───── Records for this task ─────
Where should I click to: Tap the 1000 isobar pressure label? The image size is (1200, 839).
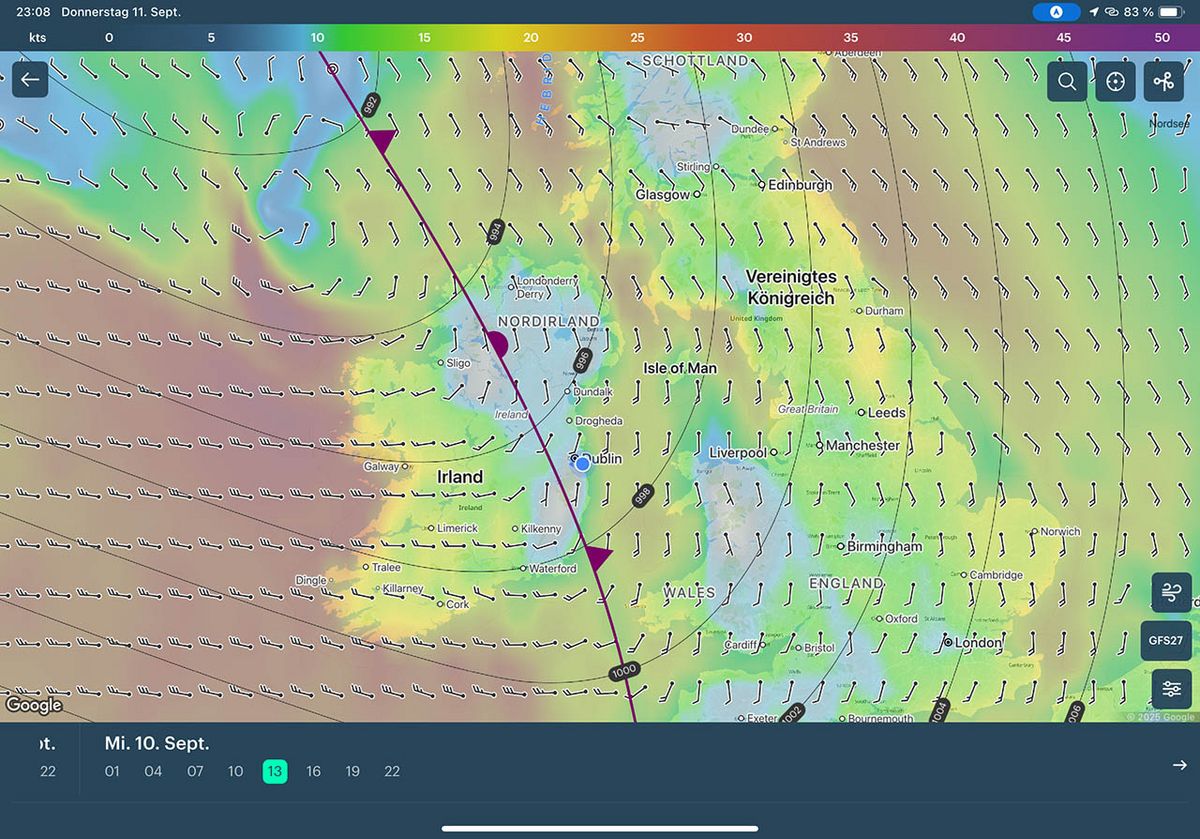(624, 671)
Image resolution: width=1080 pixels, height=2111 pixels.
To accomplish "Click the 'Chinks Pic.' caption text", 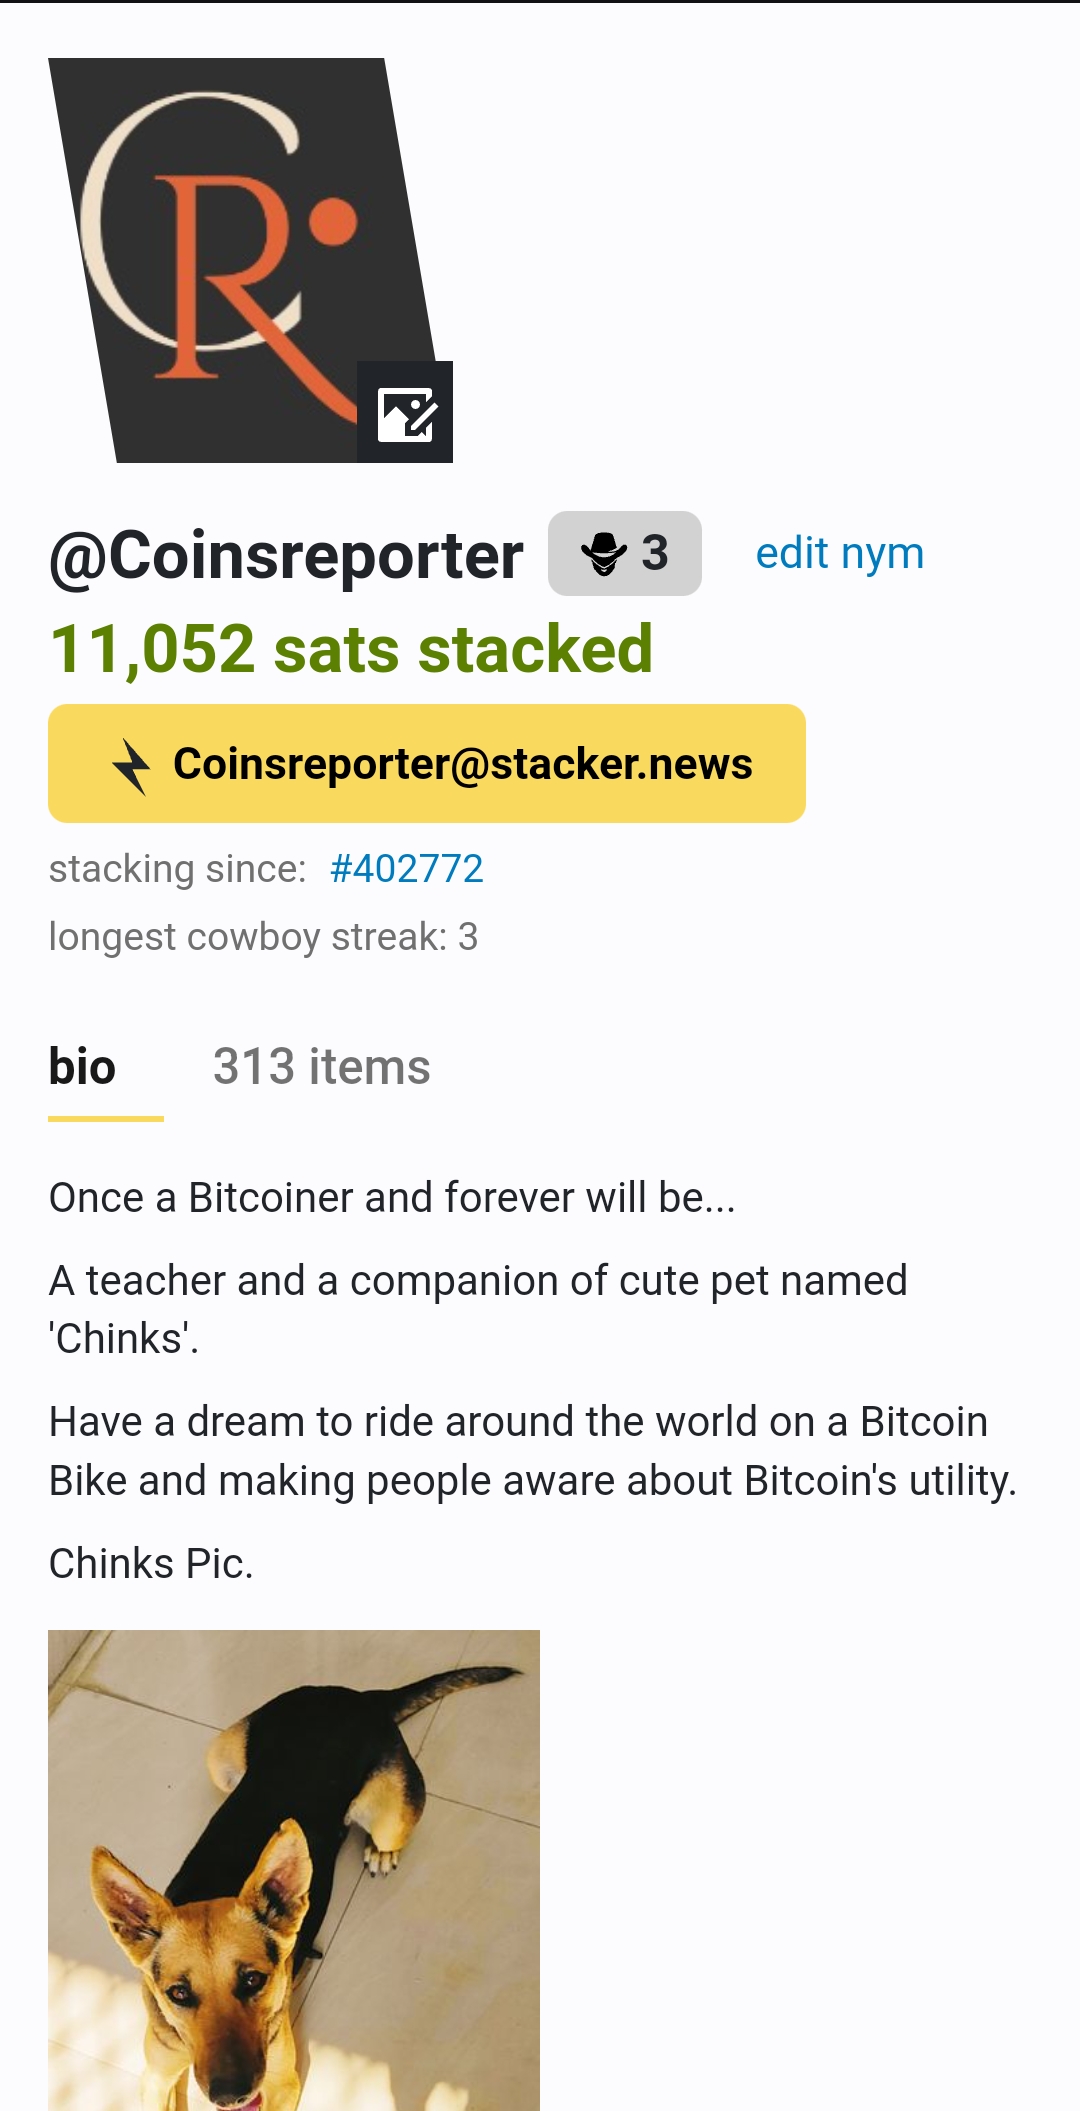I will coord(151,1564).
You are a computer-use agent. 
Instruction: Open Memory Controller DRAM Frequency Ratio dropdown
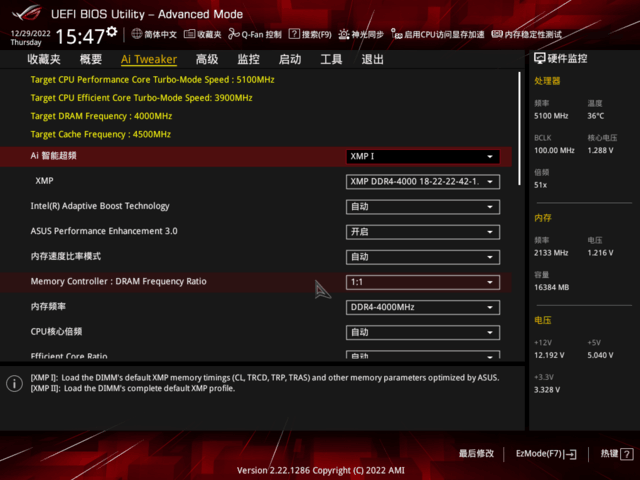coord(422,282)
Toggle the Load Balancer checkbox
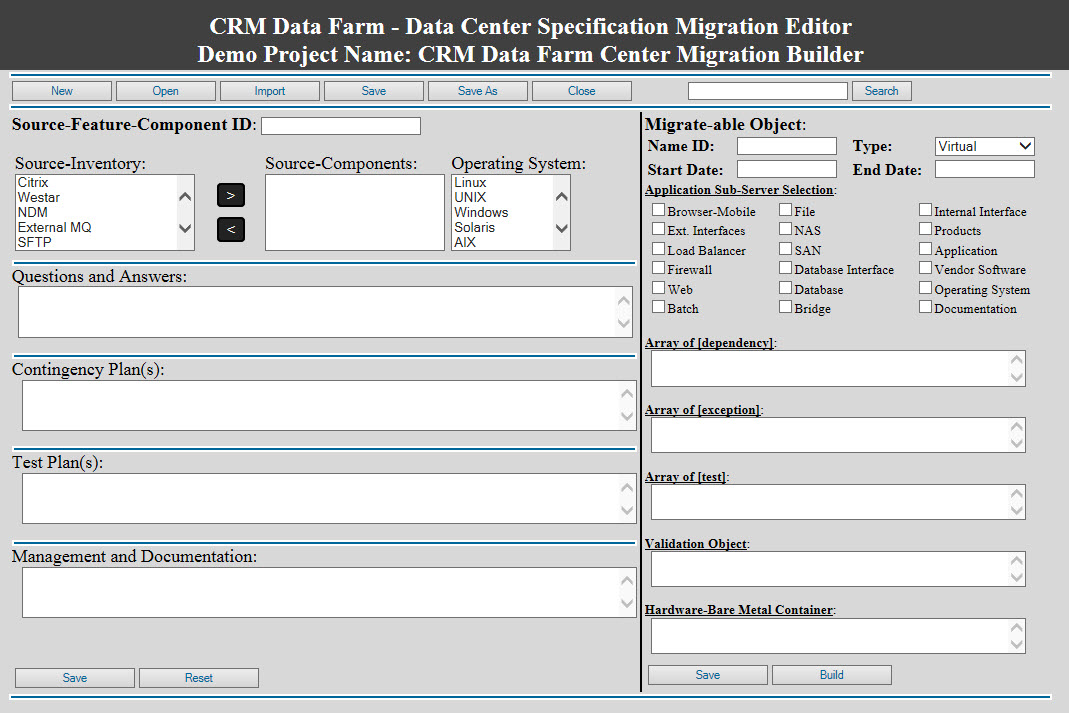 click(x=658, y=248)
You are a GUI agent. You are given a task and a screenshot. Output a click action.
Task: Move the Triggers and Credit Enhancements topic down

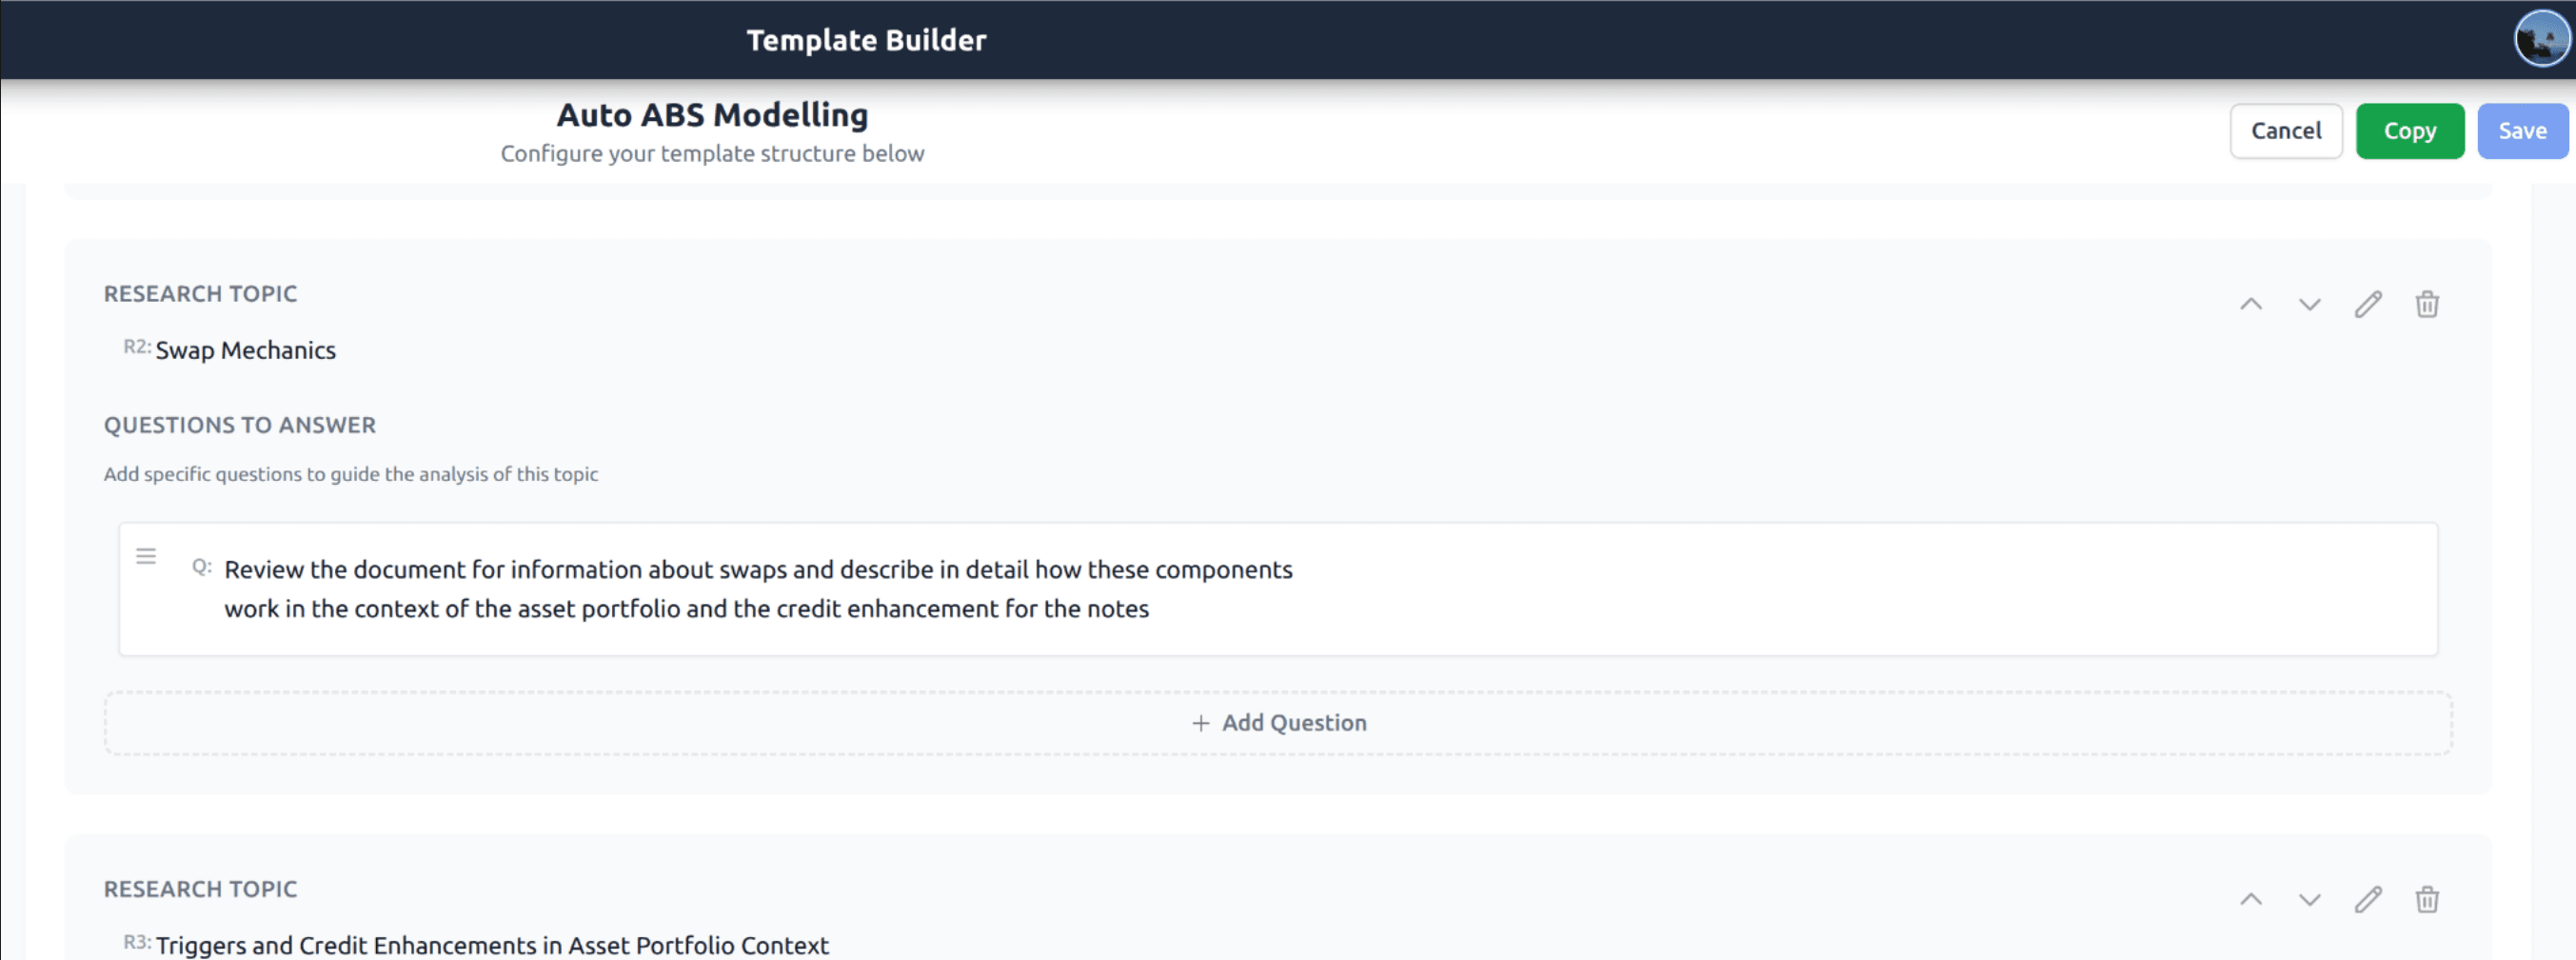(x=2309, y=900)
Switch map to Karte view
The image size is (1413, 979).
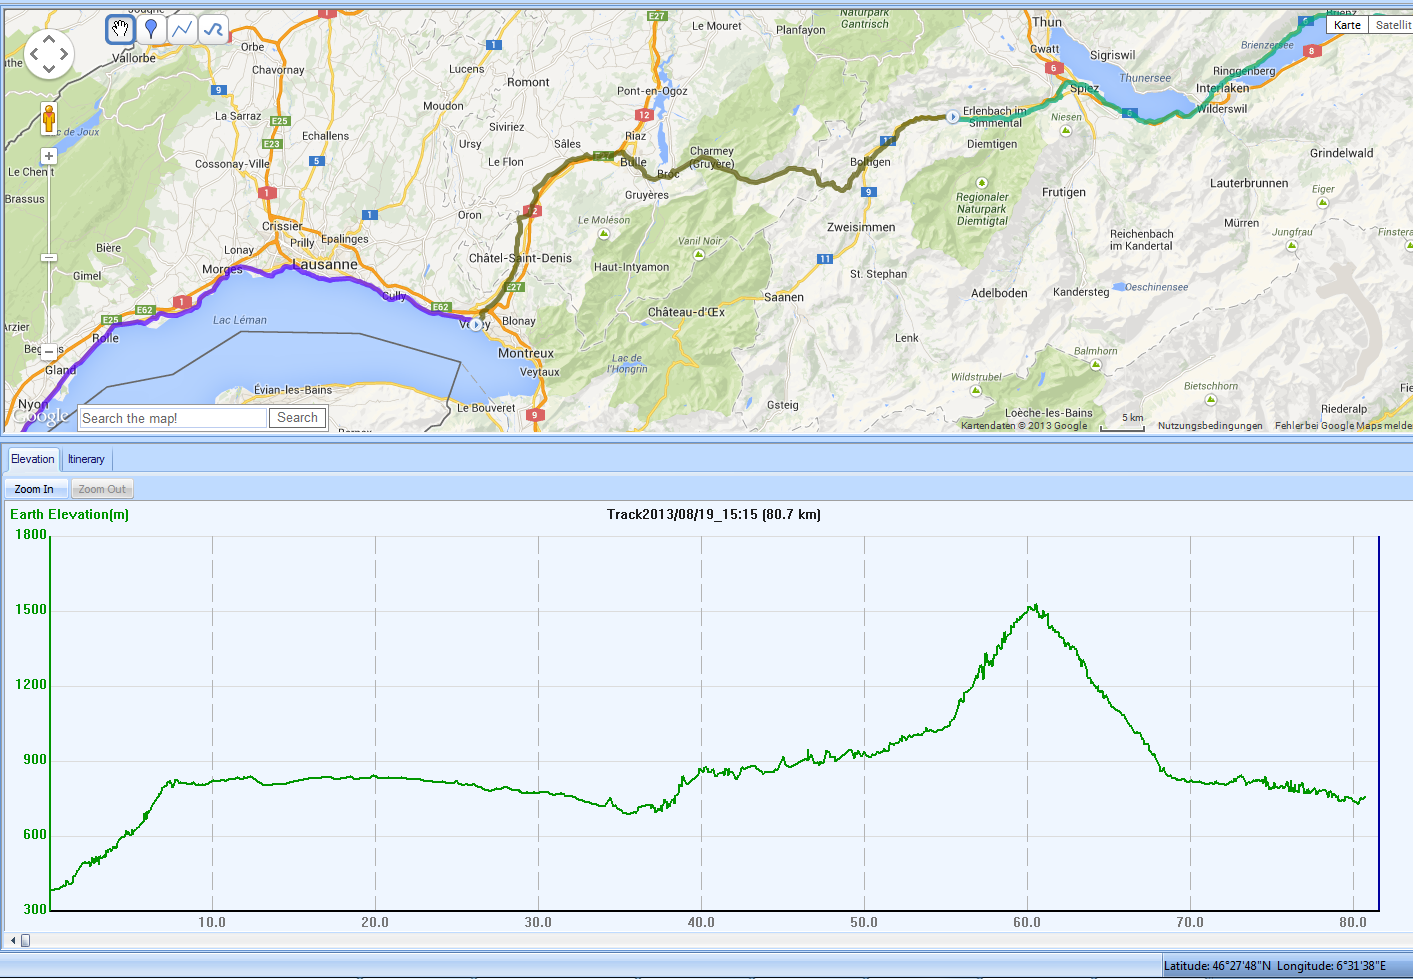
─────
What you will do:
Would you write out exactly the lines of the data from the one holding "Task: Move the" to the final line, both included, with pictures left out?

Solution for this task:
Task: Move the Triggers and Credit Enhancements topic down

(x=2309, y=900)
Switch map to Karte view
The image size is (1413, 979).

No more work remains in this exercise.